**Required work**: Your copy should begin at the line containing "Where should I" and end at the last line of the records; transcribe those lines exactly and leave out every picture.

───── Exercise materials

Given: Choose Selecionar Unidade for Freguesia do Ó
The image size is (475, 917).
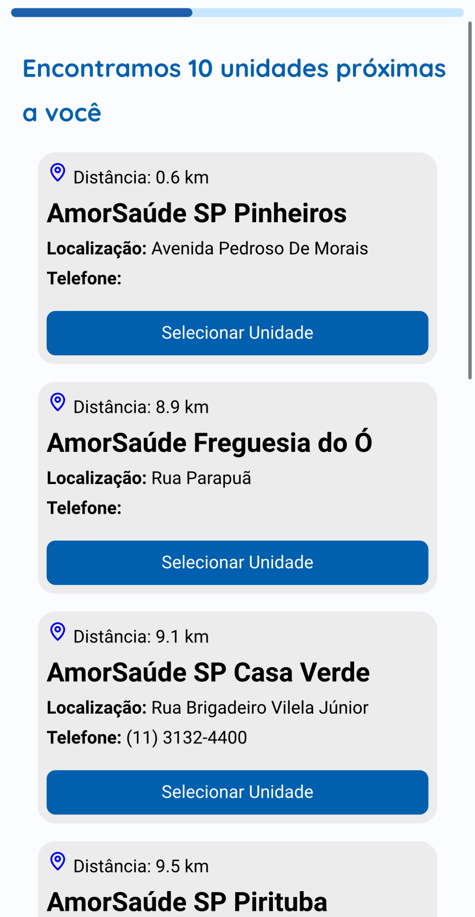Looking at the screenshot, I should point(238,563).
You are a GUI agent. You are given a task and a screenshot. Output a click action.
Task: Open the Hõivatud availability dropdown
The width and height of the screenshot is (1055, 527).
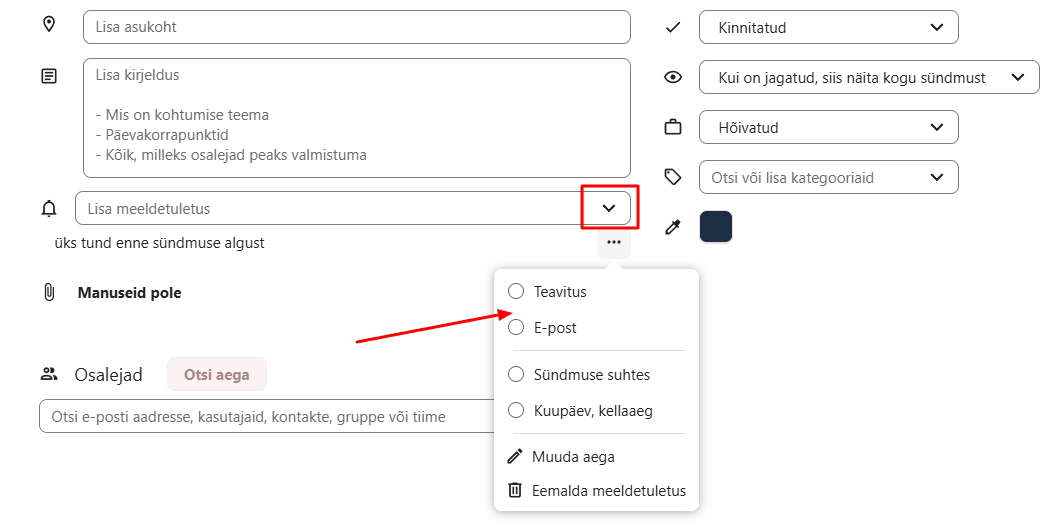click(829, 127)
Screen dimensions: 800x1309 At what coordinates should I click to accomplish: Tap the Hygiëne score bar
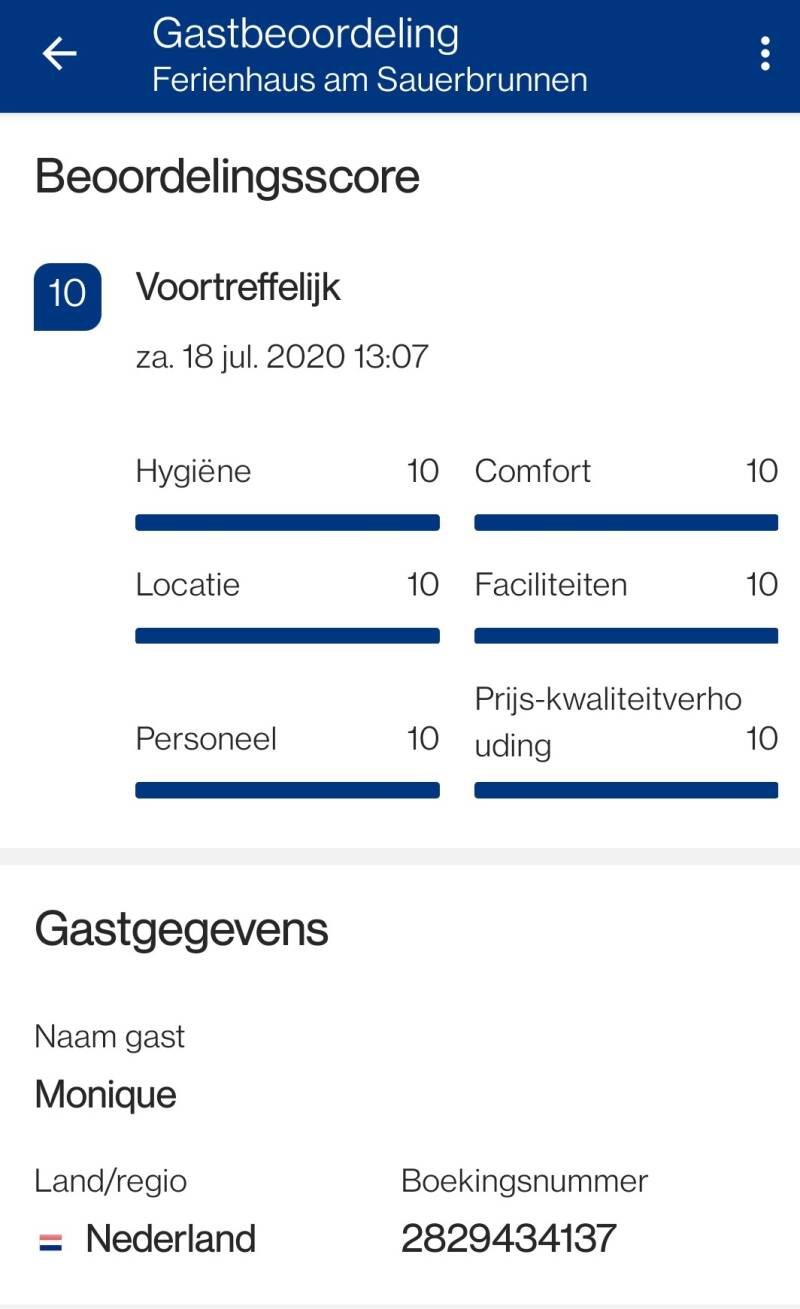tap(287, 522)
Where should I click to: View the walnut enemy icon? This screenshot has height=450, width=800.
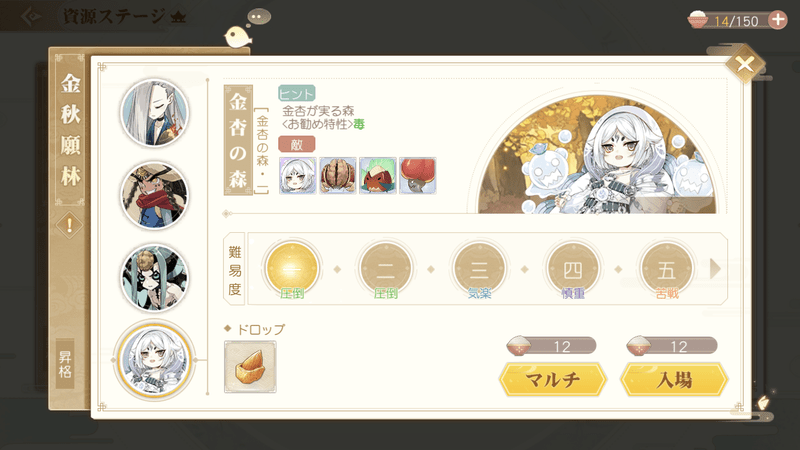[337, 176]
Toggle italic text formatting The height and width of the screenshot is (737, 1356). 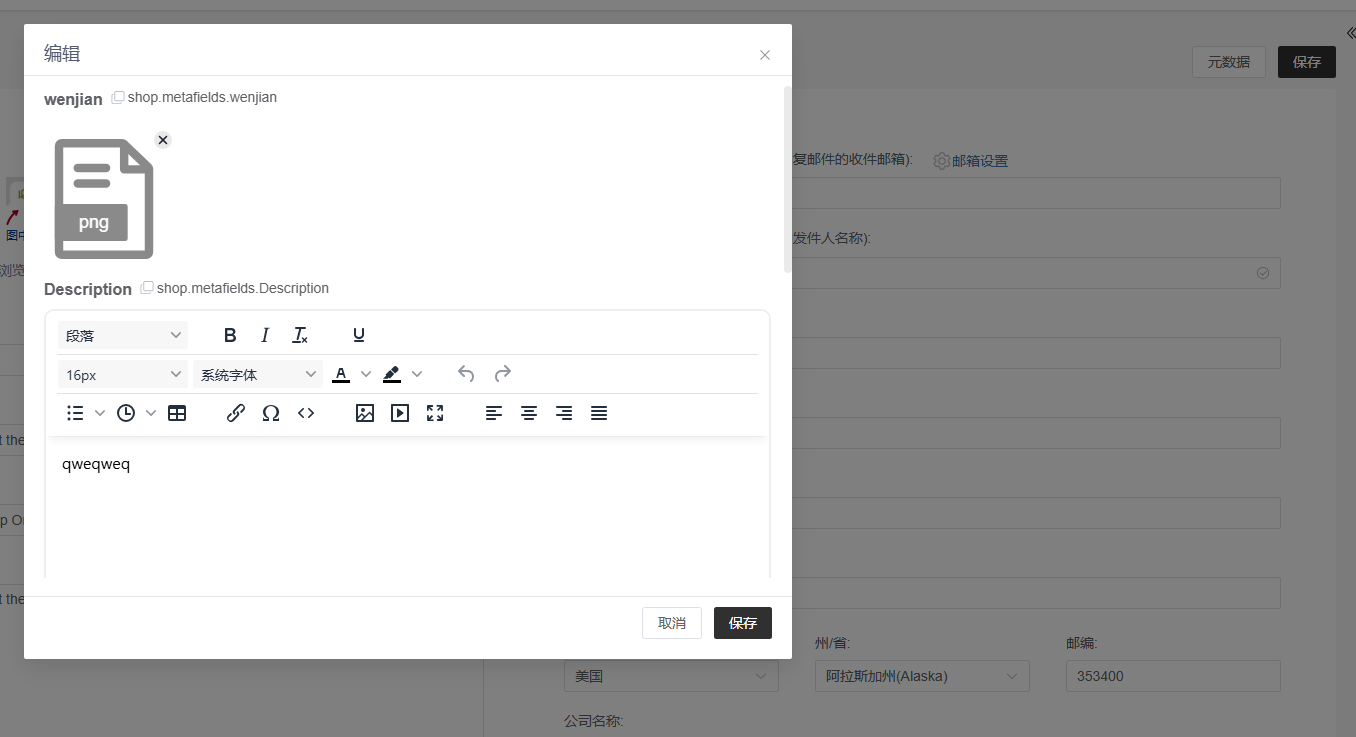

──────────

**Response to the task**:
Where should I click to: View the walnut enemy icon? This screenshot has height=450, width=800.
[337, 176]
Toggle italic text formatting The height and width of the screenshot is (737, 1356). 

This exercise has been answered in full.